In a C program, the portions of the C runtime that translate between the operating system's process setup and calling main
stick around until main
returns, or until the process is aborted and unloaded. For multithreaded programs, the CRT's process-management code often runs per-thread, both before thread startup and after the user program running on that thread terminates. This is necessary because there's work to do to bridge between the termination semantics of the program as defined by the language, and the termination semantics of processes as constrained by the OS and hardware: setting the exit status, for example.
It's not "running" in the sense of evaluating instructions on an ongoing basis, but it's there, just as much as a function that's up-stack from the current activation is still present and still in some sense active. It'll kick in again when main returns, just like any other function waiting for a callee to return.

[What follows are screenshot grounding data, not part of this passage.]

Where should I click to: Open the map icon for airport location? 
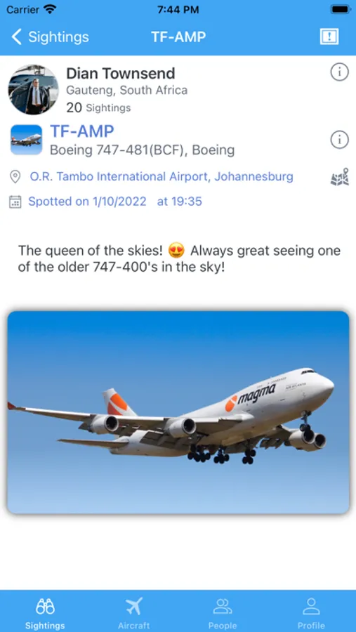pos(339,177)
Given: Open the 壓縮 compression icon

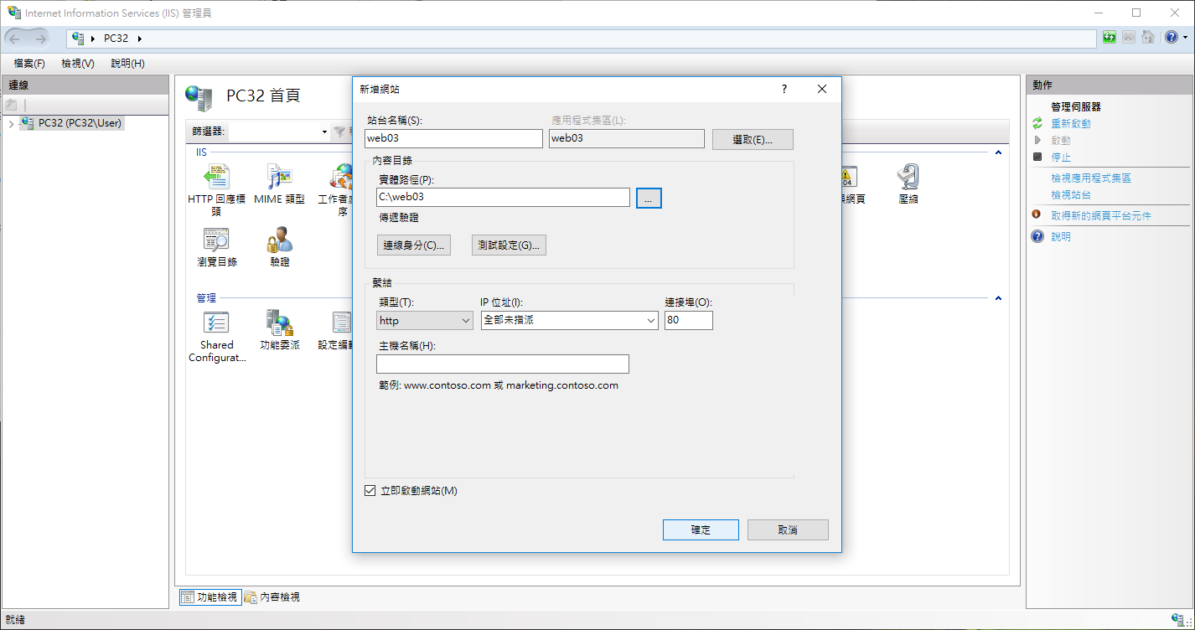Looking at the screenshot, I should click(x=908, y=178).
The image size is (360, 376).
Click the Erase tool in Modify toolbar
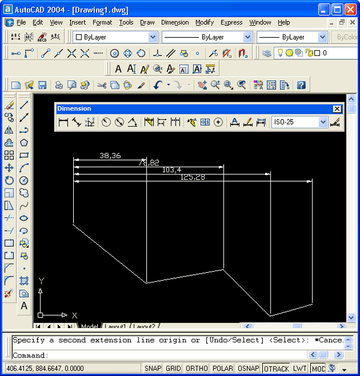(9, 104)
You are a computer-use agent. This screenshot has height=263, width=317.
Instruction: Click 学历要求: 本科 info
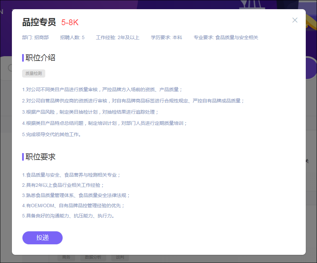tap(166, 37)
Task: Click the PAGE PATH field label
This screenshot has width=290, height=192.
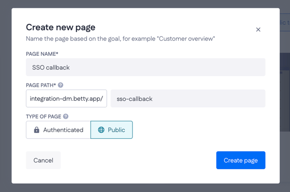Action: point(41,85)
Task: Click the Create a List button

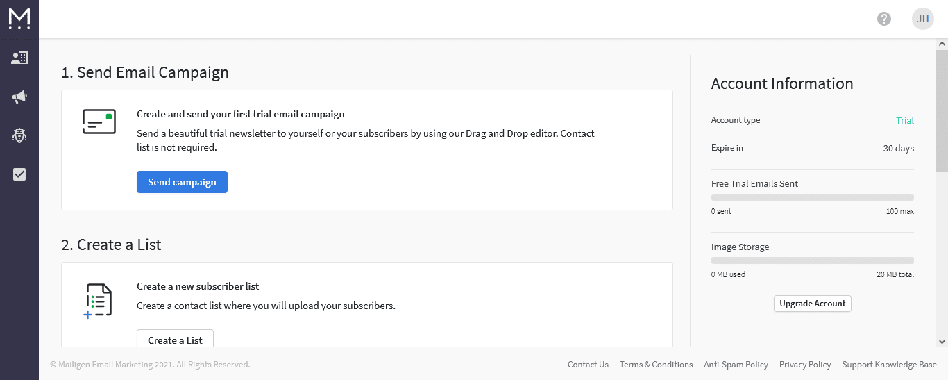Action: (x=175, y=340)
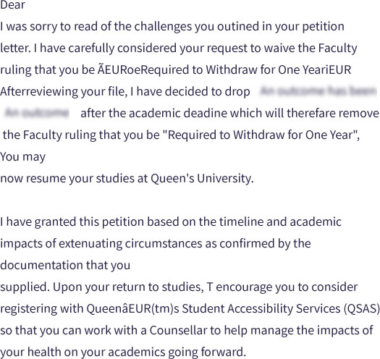Image resolution: width=380 pixels, height=359 pixels.
Task: Click the words "You may" on its own line
Action: coord(22,157)
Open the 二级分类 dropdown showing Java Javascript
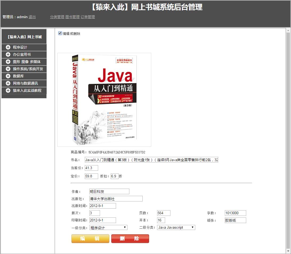 point(176,227)
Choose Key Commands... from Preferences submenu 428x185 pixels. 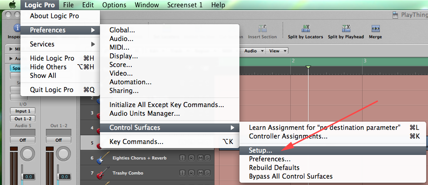click(x=136, y=142)
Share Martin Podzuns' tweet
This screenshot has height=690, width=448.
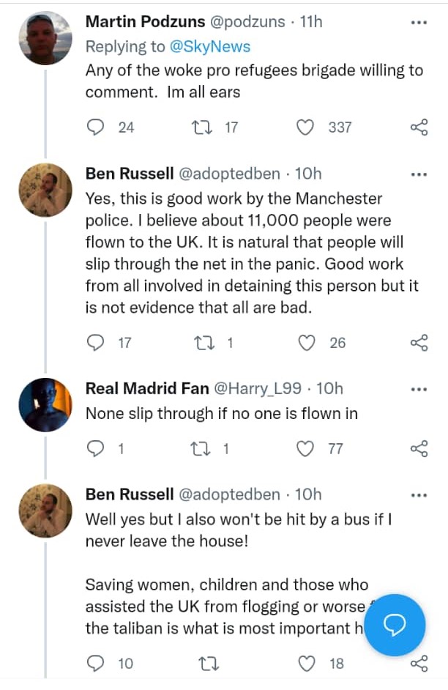tap(419, 127)
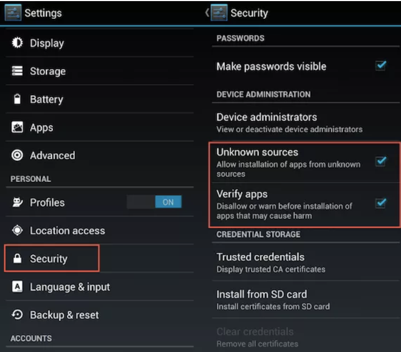
Task: Tap the Display brightness icon
Action: [17, 43]
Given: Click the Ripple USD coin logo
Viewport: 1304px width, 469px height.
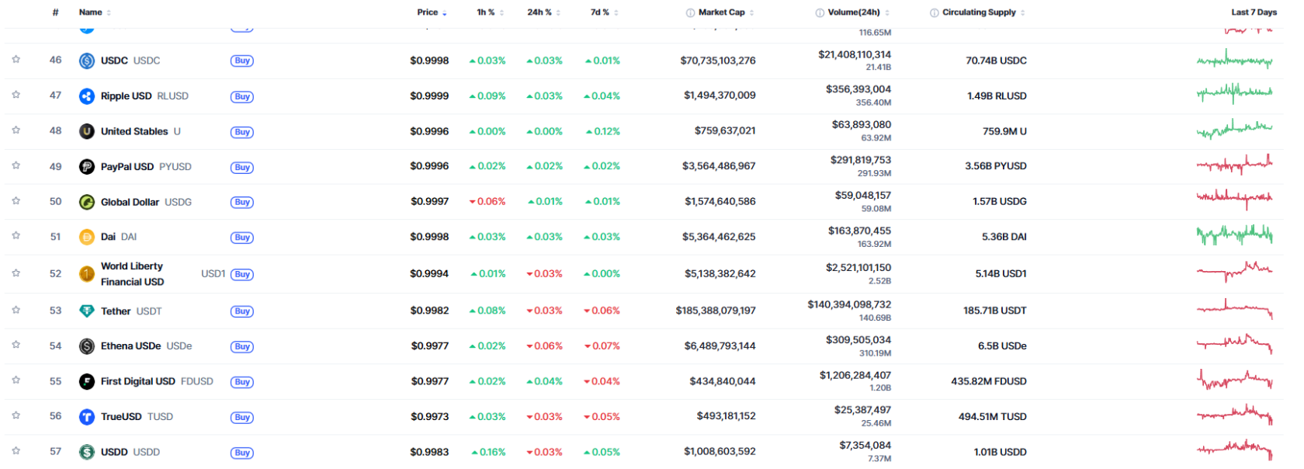Looking at the screenshot, I should click(x=87, y=96).
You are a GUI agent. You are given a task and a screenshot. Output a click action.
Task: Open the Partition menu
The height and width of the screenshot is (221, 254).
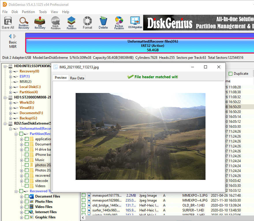tap(28, 12)
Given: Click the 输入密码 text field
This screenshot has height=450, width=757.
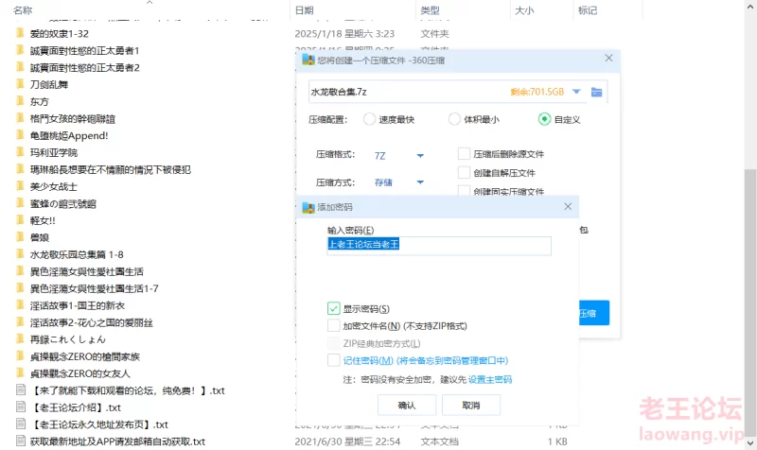Looking at the screenshot, I should [x=438, y=245].
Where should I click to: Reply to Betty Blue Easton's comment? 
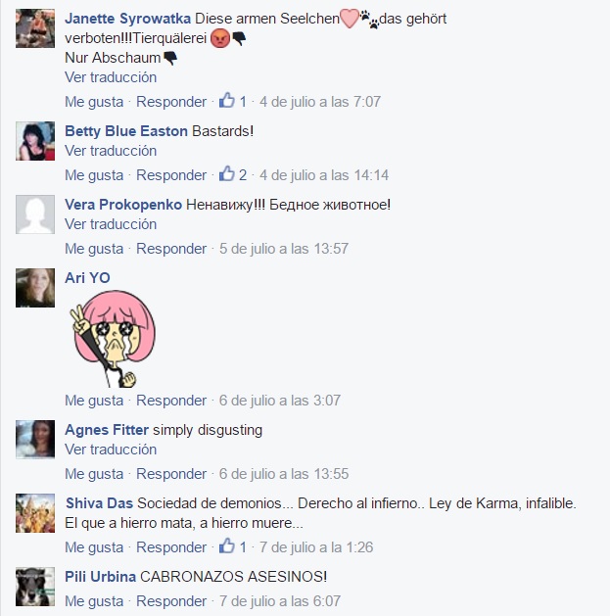171,175
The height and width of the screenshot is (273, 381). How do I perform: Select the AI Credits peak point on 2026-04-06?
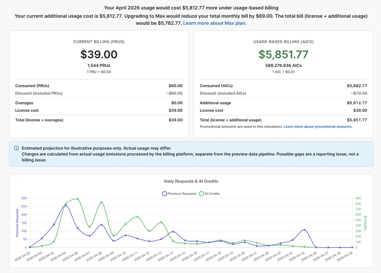[78, 199]
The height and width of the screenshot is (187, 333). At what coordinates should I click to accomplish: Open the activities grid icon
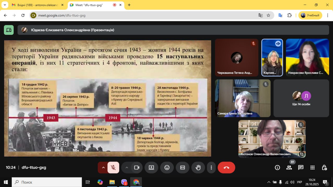click(x=312, y=167)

Rust has a "runtime" in this sense, which is quiescent while the program is running, as well. For example, the Rust runtime handles converting panics to a sensible exit status and generating the error message, and translating main
return values into process exit statuses. It's not a ton of code, but it's not none code, either, and it's code provided by the implementation to give user programs the environment Rust promises.
The C (and Rust, and Go, and…) runtime also includes all the code that translates the language's IO primitives into operating-system-specific and hardware-specific code, and numerous other on-demand services used to abstract away parts of the real environment for the programmer's benefit.
Yep, That is exactly what I've suspected. Thanks!
I think C/Rust runtime can be safely described as:
Environment/Ecosystem that allows application to start, interact, and close that application.
Yes - but I agree with @steffahn that the way that article is using the term means "async runtime," which means something different and a bit more constrained.
I also agree with him btw
I find this statement self-contradictory. If the thing is not running whilst the code of my C program is running then how can it be a run-time? It is not running at run time.
Now I know they refer to the start up/shutdown code as a run-time in the C world. Can't argue with that. But it can be as small as only a dozen instructions that runs from a processor reset, sets up stack, clears some memory and then jumps to main(). When main exits it can be as simple as a single HALT instruction. I have done this kind of thing on embedded systems. I don't think the C language standard requires anything more.
As far as I know the same is true of Rust. After all the compiled binary is pretty much indistinguishable from what you would get compiling C code. And people run Rust n micro-controllers with only those handful of support instructions I describe above.
This is very different from the notion of a Java or Go run-time. Which is why we don't see Java or Go being used on micro-controllers. And these are very different from Rust's async run-time.
Maybe this will help: "Rust Before main" Rust Before Main - Ryan Levick - Rust Linz, July 2022 - YouTube
This is getting nitpicky and arguing what a runtime should be called will go nowhere.
Java has an entire virtual machine and Go does not. These don't really fit in the same bucket together.
But we do! JVM was once hailed as the next big thing and several attempts were made to standardize (and minimize) it enough to run Java on microcontrollers. Embedded Go and emgo exist today. Even MicroPython is a thing. And Espruino (JavaScript), too! These are all "slimmed down" subsets of the respective languages, and arguably they all require a "runtime", but here we are.